*YOUR OBJECTIVE:* Under no circumstances alter the records; copy each one exactly.

* * * * * * * * *

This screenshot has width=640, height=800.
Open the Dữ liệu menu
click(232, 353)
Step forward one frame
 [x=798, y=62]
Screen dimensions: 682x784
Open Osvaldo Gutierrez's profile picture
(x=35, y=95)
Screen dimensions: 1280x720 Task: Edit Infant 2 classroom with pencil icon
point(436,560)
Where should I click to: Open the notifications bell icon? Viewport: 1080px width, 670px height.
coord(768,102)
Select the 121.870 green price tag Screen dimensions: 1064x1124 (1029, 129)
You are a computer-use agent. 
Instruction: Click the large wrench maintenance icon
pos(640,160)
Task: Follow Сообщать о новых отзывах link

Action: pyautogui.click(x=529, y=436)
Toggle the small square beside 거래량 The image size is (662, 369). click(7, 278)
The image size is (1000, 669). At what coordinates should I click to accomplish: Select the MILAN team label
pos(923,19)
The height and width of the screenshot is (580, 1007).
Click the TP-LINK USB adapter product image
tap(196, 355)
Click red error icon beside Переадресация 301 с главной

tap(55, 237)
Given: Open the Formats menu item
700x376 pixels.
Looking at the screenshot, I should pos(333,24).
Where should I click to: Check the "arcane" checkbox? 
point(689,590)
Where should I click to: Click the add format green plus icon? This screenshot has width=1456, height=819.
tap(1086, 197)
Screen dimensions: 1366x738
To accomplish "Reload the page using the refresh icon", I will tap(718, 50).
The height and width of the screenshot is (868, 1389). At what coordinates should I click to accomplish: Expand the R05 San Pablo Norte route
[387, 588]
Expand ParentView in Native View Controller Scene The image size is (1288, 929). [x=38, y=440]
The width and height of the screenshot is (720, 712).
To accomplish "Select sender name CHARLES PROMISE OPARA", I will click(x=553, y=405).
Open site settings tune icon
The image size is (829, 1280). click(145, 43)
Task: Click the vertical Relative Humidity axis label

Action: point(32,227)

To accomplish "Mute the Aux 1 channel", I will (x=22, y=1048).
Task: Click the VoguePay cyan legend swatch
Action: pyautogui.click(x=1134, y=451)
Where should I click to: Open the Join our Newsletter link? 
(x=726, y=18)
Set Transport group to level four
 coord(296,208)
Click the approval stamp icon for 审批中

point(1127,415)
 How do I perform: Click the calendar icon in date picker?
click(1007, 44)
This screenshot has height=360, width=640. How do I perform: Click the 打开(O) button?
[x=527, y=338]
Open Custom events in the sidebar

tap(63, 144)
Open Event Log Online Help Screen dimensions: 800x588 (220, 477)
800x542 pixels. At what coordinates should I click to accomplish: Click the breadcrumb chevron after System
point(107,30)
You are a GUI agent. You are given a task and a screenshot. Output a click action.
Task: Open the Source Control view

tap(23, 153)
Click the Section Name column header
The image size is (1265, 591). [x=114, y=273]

* * * * * * * * *

*TASK SOLUTION:*
This screenshot has width=640, height=800.
Open the Dữ liệu menu
click(232, 353)
Step forward one frame
 [x=798, y=62]
Screen dimensions: 682x784
Open Osvaldo Gutierrez's profile picture
(x=35, y=95)
Screen dimensions: 1280x720 Task: Edit Infant 2 classroom with pencil icon
point(436,560)
Where should I click to: Open the notifications bell icon? Viewport: 1080px width, 670px height.
coord(768,102)
Select the 121.870 green price tag Screen dimensions: 1064x1124 (1029, 129)
You are a computer-use agent. 
Instruction: Click the large wrench maintenance icon
pos(640,160)
Task: Follow Сообщать о новых отзывах link

Action: pyautogui.click(x=529, y=436)
Toggle the small square beside 거래량 The image size is (662, 369). click(7, 278)
The image size is (1000, 669). At what coordinates should I click to accomplish: Select the MILAN team label
pos(923,19)
The height and width of the screenshot is (580, 1007).
Click the TP-LINK USB adapter product image
tap(196, 355)
Click red error icon beside Переадресация 301 с главной

tap(55, 237)
Given: Open the Formats menu item
700x376 pixels.
Looking at the screenshot, I should pos(333,24).
Where should I click to: Check the "arcane" checkbox? 
point(689,590)
Where should I click to: Click the add format green plus icon? This screenshot has width=1456, height=819.
tap(1086, 197)
Screen dimensions: 1366x738
To accomplish "Reload the page using the refresh icon", I will tap(718, 50).
The height and width of the screenshot is (868, 1389). At what coordinates should I click to accomplish: Expand the R05 San Pablo Norte route
[387, 588]
Expand ParentView in Native View Controller Scene The image size is (1288, 929). [x=38, y=440]
The width and height of the screenshot is (720, 712).
To accomplish "Select sender name CHARLES PROMISE OPARA", I will click(x=553, y=405).
Open site settings tune icon
The image size is (829, 1280). click(145, 43)
Task: Click the vertical Relative Humidity axis label

Action: point(32,227)

To accomplish "Mute the Aux 1 channel", I will (x=22, y=1048).
Task: Click the VoguePay cyan legend swatch
Action: pyautogui.click(x=1134, y=451)
Where should I click to: Open the Join our Newsletter link? 
(x=726, y=18)
Set Transport group to level four
 coord(296,208)
Click the approval stamp icon for 审批中

point(1127,415)
 How do I perform: Click the calendar icon in date picker?
click(1007, 44)
This screenshot has height=360, width=640. How do I perform: Click the 打开(O) button?
[x=527, y=338]
Open Custom events in the sidebar

tap(63, 144)
Open Event Log Online Help Screen dimensions: 800x588 (220, 477)
800x542 pixels. At what coordinates should I click to accomplish: Click the breadcrumb chevron after System
point(107,30)
You are a GUI agent. You are given a task and a screenshot. Output a click action.
Task: Open the Source Control view

tap(23, 153)
Click the Section Name column header
The image size is (1265, 591). [x=114, y=273]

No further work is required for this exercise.